Start looking at how you are currently investing in personal development. Are you focusing exclusively on one area while neglecting sore spots. While some authors profess to the importance of focusing on your strengths, I believe the opposite is true when running your own life. Unless you can somehow remove the influence of a particular weakness you have in running your life, it will negatively affect you. Being extremely productive in a business setting doesn’t make up for the fact that you are overweight and unhealthy.
I notice many people will focus exclusively on one aspect of personal development at the cost of another. Some people may buy a lot of business books and read a lot into finance, career and improving their productivity. But these same people might be completely at a loss when it comes to their health, personal relationships or lateral growth. Having passionate interests in a particular area of your growth is a good thing but you must also realize when you need to stop pursuing some activities to shore up a weakness in another area.
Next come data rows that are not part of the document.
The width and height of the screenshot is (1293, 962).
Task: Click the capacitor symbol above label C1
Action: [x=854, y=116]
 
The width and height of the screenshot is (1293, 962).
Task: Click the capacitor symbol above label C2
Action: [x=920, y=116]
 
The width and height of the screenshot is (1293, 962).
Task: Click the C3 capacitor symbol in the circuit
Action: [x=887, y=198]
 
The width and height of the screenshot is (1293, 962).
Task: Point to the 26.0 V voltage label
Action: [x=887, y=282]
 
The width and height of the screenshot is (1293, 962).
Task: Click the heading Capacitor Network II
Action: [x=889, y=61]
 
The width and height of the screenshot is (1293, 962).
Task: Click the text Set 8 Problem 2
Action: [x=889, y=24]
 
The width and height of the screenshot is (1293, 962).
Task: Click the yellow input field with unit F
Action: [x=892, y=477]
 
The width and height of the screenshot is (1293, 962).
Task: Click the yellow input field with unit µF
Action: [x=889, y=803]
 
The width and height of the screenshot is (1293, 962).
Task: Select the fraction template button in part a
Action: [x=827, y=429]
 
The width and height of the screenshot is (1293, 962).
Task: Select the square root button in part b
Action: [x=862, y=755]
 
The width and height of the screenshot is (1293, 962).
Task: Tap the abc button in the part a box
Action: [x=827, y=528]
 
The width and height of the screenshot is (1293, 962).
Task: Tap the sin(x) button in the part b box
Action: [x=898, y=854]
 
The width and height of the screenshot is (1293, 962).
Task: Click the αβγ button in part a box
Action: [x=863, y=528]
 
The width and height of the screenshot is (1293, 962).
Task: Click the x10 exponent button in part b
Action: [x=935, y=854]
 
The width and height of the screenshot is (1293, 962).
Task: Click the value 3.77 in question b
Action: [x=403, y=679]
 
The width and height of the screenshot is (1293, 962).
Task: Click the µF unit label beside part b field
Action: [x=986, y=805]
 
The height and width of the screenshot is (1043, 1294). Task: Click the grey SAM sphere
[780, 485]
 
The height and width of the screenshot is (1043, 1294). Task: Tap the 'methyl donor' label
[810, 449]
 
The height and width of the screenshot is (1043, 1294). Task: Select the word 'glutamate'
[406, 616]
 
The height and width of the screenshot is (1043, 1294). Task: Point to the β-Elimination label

Pursuing greatness over just the good is a hard discipline to master. Whenever we feel happy and content with our progress, it is hard to then abandon that route to try and venture into something better. But you can never settle into complacency. You must always be trying to maximize the content of your experience. To quote Jim Collins from Good to Great:
“We don’t have great schools, principally because we have good schools. We don’t have great government, principally because we have good government. Few people attain great lives, in large part because it is just so easy to settle for a good life. … Good is the enemy of great.”
When you go to make your to-do lists, consider making a to-stop list as well. Understand that you will ultimately have to stop doing one thing in order to do another. By making a to-stop list on the path to one of your goals you may really discover what your true priorities are, and how much of your resources have been wasted up until then. Change can only come when you make a decision. A decision, that is both a choice of what to do as it is what you need to stop.